Work item: Which of the lines below holds the string "agent"? Copy every line that does.

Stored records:
..............................

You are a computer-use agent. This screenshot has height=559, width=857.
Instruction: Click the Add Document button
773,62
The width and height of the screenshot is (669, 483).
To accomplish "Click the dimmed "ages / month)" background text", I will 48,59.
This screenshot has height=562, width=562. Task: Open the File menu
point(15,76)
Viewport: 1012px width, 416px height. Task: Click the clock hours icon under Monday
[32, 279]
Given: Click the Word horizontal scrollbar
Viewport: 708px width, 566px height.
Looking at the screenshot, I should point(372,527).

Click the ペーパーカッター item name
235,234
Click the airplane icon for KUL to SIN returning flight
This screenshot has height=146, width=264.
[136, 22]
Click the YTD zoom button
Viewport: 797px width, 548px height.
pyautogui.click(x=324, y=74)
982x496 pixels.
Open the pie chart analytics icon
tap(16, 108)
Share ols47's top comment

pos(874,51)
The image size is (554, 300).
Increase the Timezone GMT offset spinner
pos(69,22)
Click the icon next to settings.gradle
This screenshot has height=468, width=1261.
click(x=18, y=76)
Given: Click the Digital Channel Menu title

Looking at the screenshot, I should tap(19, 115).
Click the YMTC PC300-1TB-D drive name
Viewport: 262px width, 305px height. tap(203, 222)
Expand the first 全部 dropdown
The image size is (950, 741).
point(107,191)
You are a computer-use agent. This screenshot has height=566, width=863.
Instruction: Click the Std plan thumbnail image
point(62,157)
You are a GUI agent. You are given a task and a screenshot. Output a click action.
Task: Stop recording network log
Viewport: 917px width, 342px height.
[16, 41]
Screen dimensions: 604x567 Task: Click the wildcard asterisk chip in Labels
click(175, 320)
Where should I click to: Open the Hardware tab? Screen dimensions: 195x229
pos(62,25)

..............................

Solution to this problem:
You are a computer-use agent. This screenshot has height=559, width=857.
You are a computer-use agent. This screenshot has height=566, width=863.
You are a GUI agent. You are given a task and a screenshot. Output a click action.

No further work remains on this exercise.